*Work instruction A*. Duplicate the part of the AG&T station text that opens with the words containing "The entire system, including" and closes with "barriers or containments.".
*Work instruction B*. In the AG&T station text, what range of daily LNG volumes can the technology produce on site?

*Exercise passage*.
⁂
AG&Ts Patented Technology is America's Alternative to Gasoline and Diesel
AG&T’s Patented Station Technology
A Silicon Valley team of engineers and investors invested nearly $45,000,000 in cash and like-kind service and worked more than a decade in order to develop the AG&T prototype and thoroughly test the technology. AG&T technology makes possible the on-site economic production of LNG in volumes ranging from 300 to 5,000 gallons per day.
The AG&T refrigeration process is performed in a single loop rather than the three-stage process typically used at large LNG production plants. The system uses a standard coolant and the nitrogen intrinsically contained within the natural gas feedstock itself to cool the natural gas to as much as -260°F degrees or approximately -200°F under modest pressure of less than 100 psi. This unique technique reduces the amount of processing and the space required to cool the natural gas, making it economical for small volume processing. Key to this processing is the extensive use of automated digital control systems to regulate aperture sizes and pressure through feedback provided by sensors installed in critical locations within the process loop.
The entire system, including the liquefaction system and the fuel dispensing station, features built-in secondary containment of all fluids. This provides for superior safety as all leaks would be self-contained. In addition, the user is not exposed to the cold elements of the production process as the machine is totally enclosed. Finally, the unit contains numerous sensors to notify of any leaks from the primary to the secondary containment. This feature helps preserve the small footprint of the AG&T LNG Station by eliminating the need for external barriers or containments.
⁂
Stored data entries:
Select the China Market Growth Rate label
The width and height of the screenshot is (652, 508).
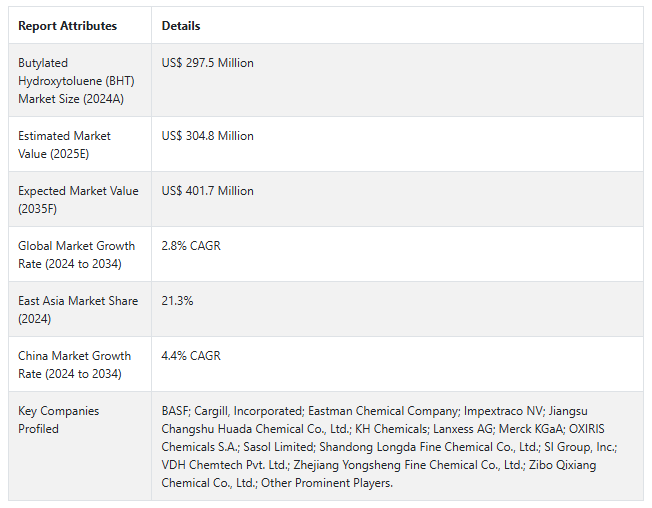(76, 364)
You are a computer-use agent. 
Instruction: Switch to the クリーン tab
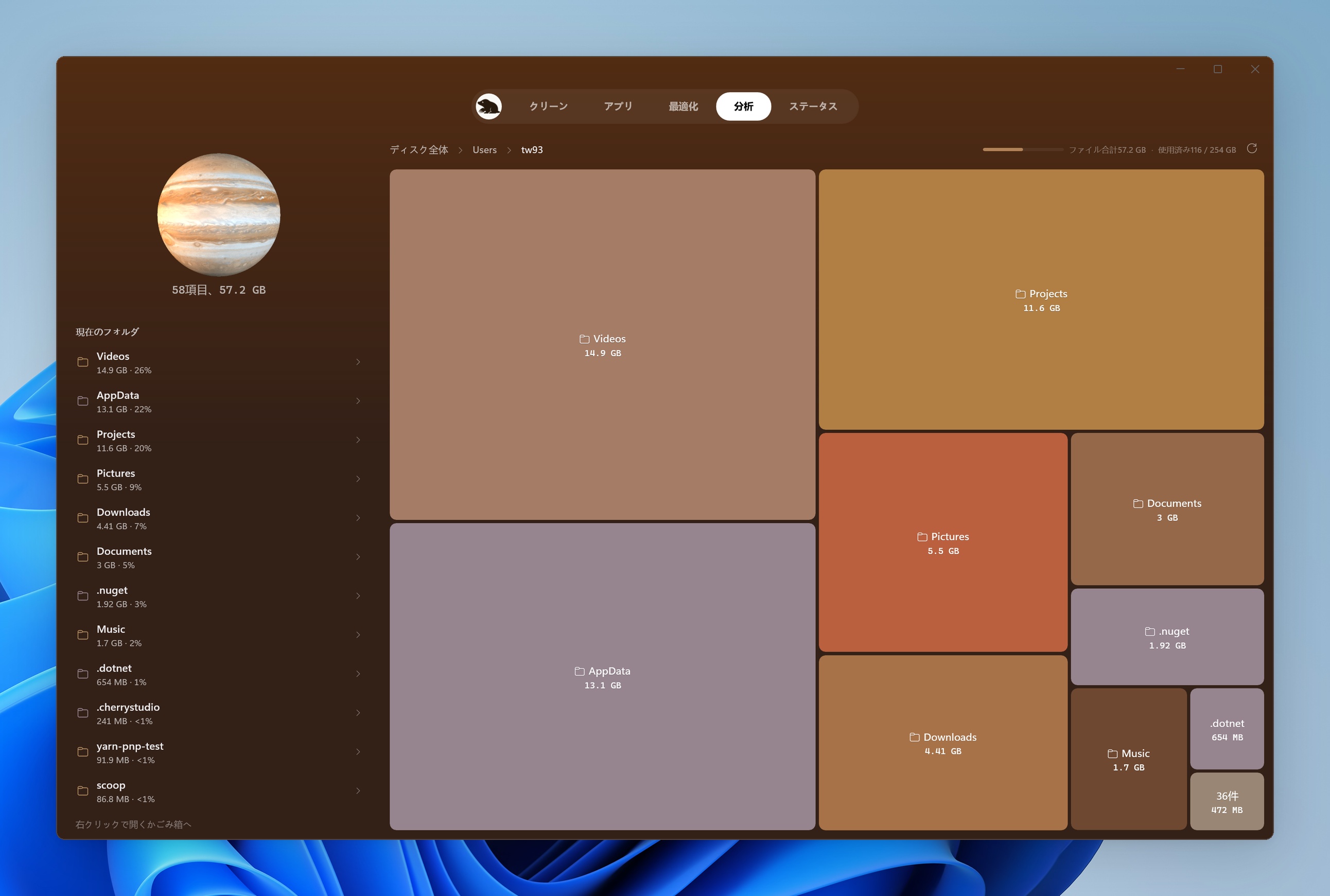point(548,107)
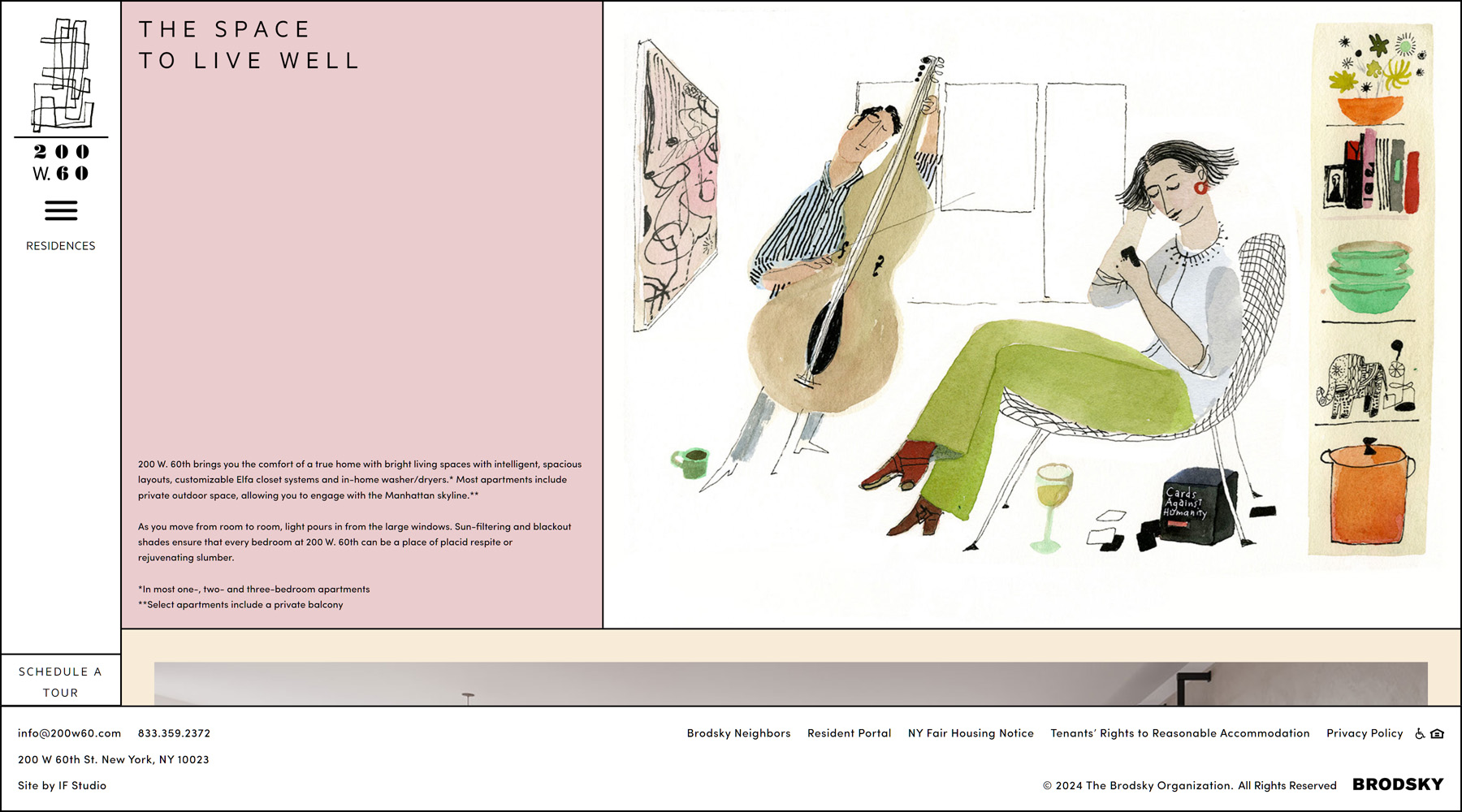Viewport: 1462px width, 812px height.
Task: Click the cellist and woman illustration
Action: click(958, 309)
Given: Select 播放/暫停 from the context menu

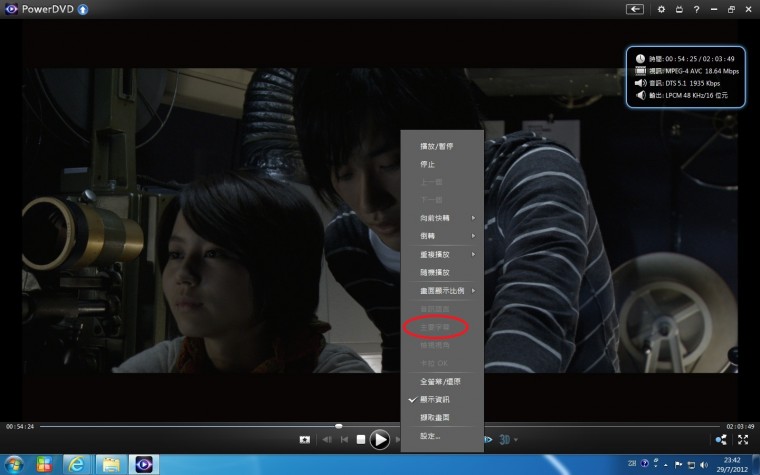Looking at the screenshot, I should coord(436,146).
⁂
*Written solution A*.
The entire system, including the liquefaction system and the fuel dispensing station, features built-in secondary containment of all fluids. This provides for superior safety as all leaks would be self-contained. In addition, the user is not exposed to the cold elements of the production process as the machine is totally enclosed. Finally, the unit contains numerous sensors to notify of any leaks from the primary to the secondary containment. This feature helps preserve the small footprint of the AG&T LNG Station by eliminating the need for external barriers or containments.

*Written solution B*. From 300 to 5,000 gallons per day.